Scientific classification
- Kingdom: Animalia
- Phylum: Chordata
- Class: Aves
- Clade: Strisores
- Order: Apodiformes
- Family: Trochilidae
- Genus: Calothorax
- Species: C. pulcher
- Binomial name: Calothorax pulcher Gould, 1859

= Beautiful sheartail =

- Authority: Gould, 1859
- Conservation status: LC

Species of hummingbird

The beautiful sheartail or beautiful hummingbird (Calothorax pulcher) is a species of hummingbird in tribe Mellisugini of subfamily Trochilinae, the "bee hummingbirds". It is endemic to Mexico.

==Taxonomy and systematics==

The beautiful sheartail shares genus Calothorax with the Lucifer sheartail (C. lucifer). It is monotypic.

==Description==

The beautiful sheartail is 7.7 to 9 cm long and weighs about 2.2 to 3 g. Both sexes have a long, slightly decurved, black bill. Males have metallic bronze green upperparts and a white stripe behind the eye. Their gorget is metallic magenta purple that is more violet and blue to the rear; the rear feathers are elongated. The breast is grayish white, the flanks metallic bronze green, and the undertail coverts white. The tail is long and forked. The central two pairs of feathers are metallic bronze green and the other three pairs bronzy black. The female's upperparts are also metallic bronze green that is duller on the crown. The underparts are pale grayish buff with cinnamon buff flanks. The tail is shorter than the male's and rounded. Its central two pairs of feathers are bright bronze green. The three outer pairs have light cinnamon rufous bases and the balance is black but for white tips on the outer two pairs.

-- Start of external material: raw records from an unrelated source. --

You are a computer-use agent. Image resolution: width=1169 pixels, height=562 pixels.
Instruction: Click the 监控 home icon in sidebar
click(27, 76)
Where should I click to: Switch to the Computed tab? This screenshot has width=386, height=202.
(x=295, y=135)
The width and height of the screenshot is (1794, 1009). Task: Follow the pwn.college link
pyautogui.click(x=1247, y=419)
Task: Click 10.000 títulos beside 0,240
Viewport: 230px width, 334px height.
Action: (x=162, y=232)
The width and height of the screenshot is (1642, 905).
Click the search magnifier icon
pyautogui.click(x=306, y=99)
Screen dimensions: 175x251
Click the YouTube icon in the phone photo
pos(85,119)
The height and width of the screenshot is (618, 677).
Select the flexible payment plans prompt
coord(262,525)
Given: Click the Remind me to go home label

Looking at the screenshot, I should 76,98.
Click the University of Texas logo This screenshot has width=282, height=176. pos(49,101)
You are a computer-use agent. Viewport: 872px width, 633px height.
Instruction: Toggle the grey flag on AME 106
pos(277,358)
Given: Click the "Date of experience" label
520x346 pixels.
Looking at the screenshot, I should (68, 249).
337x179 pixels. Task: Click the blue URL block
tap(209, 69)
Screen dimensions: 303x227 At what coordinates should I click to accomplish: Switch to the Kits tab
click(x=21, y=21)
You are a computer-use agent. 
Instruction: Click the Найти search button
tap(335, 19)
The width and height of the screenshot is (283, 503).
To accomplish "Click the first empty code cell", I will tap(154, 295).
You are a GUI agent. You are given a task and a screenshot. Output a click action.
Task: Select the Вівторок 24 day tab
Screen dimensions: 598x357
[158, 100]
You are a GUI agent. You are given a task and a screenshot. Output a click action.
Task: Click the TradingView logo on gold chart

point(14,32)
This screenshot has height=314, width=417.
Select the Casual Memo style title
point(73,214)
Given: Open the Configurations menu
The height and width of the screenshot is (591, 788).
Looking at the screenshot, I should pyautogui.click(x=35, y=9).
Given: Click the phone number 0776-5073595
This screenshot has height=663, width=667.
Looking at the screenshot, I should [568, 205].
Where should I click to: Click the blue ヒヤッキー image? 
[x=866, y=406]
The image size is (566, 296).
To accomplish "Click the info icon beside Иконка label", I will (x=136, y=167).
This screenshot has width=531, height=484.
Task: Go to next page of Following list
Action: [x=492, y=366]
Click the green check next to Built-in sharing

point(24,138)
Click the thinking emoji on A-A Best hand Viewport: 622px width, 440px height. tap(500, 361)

==Distribution and habitat==

The beautiful sheartail is found only in south central Mexico, from central Guerrero and southern Puebla south to Oaxaca. It inhabits arid and semiarid scrublands, semi-open areas with trees and shrubs, and gallery forest, mostly within interior valleys. In elevation it ranges between 1000 and 2200 m.

==Behavior==
===Movement===

The beautiful sheartail is generally thought to be a year-round resident, but a few relocate to near sea level in Oaxaca after breeding.

===Feeding===

The beautiful sheartail mostly forages close to the ground but will feed at any height vegetation. It takes nectar from a wide variety of plants though details are lacking. Its close relative the Lucifer hummingbird defends patches of flowers. In addition to feeding on nectar, the beautiful sheartail takes small insects by hawking from a perch.

===Breeding===

Male beautiful sheartails make a courtship display by rocking back and forth in front of the female and then making a diving and swooping flight. Their breeding season appears to span from May to November. One nest was a cup made from fine plant down with pappi on the outside and held to a branch with spiderweb. The clutch was two eggs. Little else is known about the species' breeding phenology.

===Vocalization===

During the flight section of the courtship display, the male beautiful sheartail repeats "a very high, thin to slightly squeaky t-swiik t-swiik ... or w-siiu w-siiu ...". The species' call is "high, twittering chips".

==Status==

The IUCN has assessed the beautiful sheartail as being of Least Concern. It has a fairly large range and an estimated population of between 20,000 and 50,000 mature individuals. However, the population is believed to be decreasing. No specific threats have been identified.